Attenti però a non attribuire questa immagine alla maschilità di per sé. Non è "colpa dell'uomo"
ma della dimensione individualista cui tutti, uomini e donne, ci conformiamo per scarsa
vitalità e salute.
L'uomo patisce la condizione individualista esattamente come tutte le sue "vittime".
"L'unità di misura" è metro di se stesso, in primo luogo, e ciò gli conferisce come una
sorta di opacità. Si inganna, chiama edonismo i passatempi per la sua noia. Chiama
relazioni ciò che resta di fianco e attraverso il suo fondamentale narcisismo. Ma quei
passatempi sono solo le perniciose sfaccettature del suo stile di vita, che si riduce,
quindi, ad un monocorde e complessivo "autolesionismo normalizzato".

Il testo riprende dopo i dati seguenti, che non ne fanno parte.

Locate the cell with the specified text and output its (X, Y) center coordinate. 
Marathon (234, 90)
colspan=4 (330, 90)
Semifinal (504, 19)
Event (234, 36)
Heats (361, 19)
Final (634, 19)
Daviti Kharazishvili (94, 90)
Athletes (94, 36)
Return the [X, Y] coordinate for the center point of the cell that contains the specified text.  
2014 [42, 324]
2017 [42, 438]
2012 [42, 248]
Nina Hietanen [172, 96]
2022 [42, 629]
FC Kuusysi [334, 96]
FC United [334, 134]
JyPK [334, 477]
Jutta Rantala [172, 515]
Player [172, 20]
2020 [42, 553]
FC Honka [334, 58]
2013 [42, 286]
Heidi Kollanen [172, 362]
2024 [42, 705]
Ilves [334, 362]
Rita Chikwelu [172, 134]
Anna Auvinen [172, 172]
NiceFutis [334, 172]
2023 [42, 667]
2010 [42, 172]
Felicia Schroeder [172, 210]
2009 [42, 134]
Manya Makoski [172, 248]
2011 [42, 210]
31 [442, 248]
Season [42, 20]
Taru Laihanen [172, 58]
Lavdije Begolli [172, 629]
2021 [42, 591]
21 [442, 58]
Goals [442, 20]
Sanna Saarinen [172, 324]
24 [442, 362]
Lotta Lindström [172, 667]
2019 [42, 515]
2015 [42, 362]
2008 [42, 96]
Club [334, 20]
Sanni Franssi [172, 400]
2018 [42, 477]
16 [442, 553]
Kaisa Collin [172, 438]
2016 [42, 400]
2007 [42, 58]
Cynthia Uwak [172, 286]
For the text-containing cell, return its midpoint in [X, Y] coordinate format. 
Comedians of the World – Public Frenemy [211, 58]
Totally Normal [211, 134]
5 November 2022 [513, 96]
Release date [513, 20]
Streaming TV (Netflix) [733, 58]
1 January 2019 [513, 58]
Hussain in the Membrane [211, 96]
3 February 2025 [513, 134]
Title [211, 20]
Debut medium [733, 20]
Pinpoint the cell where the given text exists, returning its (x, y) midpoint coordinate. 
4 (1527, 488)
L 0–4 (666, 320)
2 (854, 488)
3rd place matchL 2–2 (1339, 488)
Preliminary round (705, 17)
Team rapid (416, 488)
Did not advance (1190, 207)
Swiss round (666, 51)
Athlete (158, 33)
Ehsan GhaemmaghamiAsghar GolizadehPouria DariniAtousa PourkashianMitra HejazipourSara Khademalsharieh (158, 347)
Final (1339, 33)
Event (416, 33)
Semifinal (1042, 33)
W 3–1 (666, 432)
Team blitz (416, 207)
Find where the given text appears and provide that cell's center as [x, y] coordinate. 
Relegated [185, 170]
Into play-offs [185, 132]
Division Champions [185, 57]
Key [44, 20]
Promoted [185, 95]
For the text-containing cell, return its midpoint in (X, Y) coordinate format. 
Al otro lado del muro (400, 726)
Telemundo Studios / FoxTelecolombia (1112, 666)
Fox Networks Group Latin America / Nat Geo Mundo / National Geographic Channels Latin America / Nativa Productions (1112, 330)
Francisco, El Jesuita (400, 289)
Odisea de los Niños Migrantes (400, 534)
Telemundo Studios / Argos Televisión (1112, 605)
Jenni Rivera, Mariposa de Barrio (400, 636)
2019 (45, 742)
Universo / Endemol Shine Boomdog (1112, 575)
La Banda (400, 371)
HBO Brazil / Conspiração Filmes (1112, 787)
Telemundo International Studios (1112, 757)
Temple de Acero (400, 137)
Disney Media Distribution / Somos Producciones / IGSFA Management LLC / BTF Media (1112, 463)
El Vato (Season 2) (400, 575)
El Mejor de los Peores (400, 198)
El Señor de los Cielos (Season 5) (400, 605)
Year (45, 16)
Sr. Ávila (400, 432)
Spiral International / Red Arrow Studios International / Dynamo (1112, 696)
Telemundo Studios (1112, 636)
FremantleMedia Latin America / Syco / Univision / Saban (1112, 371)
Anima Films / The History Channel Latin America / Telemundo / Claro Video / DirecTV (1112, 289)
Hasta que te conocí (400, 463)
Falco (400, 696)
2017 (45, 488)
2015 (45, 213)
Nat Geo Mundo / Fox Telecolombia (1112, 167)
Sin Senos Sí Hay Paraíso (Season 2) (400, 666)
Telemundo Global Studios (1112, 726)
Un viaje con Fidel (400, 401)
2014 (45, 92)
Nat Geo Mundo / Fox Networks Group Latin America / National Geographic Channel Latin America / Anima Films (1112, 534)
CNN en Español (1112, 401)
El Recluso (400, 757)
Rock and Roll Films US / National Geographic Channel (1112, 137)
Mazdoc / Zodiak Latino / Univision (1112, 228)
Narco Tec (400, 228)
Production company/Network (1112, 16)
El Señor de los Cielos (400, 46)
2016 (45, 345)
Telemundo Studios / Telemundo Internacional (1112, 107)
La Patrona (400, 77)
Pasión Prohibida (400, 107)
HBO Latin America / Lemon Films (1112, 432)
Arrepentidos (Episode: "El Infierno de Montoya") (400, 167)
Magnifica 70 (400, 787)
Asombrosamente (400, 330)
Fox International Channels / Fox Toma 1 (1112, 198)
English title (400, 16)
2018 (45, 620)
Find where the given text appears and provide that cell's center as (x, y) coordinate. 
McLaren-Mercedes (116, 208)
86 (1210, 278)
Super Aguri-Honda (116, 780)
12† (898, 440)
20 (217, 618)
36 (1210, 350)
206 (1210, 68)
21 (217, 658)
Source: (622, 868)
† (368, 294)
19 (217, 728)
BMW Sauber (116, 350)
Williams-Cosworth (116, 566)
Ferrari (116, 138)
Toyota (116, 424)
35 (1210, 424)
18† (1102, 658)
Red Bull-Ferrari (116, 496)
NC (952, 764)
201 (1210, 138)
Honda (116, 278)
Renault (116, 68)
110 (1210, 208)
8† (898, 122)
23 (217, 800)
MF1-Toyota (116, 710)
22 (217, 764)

Perché è proprio la normalizzazione di questi tratti comportamentali a tracciare i
limiti della dimensione individualista e a renderla incomprensibile a se stessa. Farsi
un po' di male per sopportare un male più grande, è un'esperienza "fisiologica" che può
essere capitata a molti: l'individualismo consiste semplicemente nel dimenticarsi del
male grande cui quello piccolo rispondeva in origine.
Così il narcisismo, che può essere fisiologicamente inteso come la necessaria componente
di autocompiacimento e cura di sé, qui invece, nella dimensione di un certo infantilismo
cui la vita civile costringe, diventa misura estetica del mondo e dell'altro: l'ambiente
diviene oggetto da sfruttare e l'apprezzamento sessuale per il partner spesso si riduce
alla figura che fa al suo fianco in società.
Il rimosso, l'indiscusso dell'individualismo non sono tanto i termini di autolesionismo
o narcisismo, di cui pure un certo postmoderno si fregia (eterni adolescenti), quanto l'assoluta
incomprensione dei motivi reali dei propri comportamenti. Ma il male e la solitudine,
cui quei comportamenti inizialmente si riferivano, non sono altro che il prezzo del
tradimento di sé, di quella rinuncia che tra l'infanzia e l'adolescenza ci "addomestica"
alla vita civile sostituendo la prospettiva di un privilegio alla coerenza e al realismo
del nostro corpo e del nostro desiderio.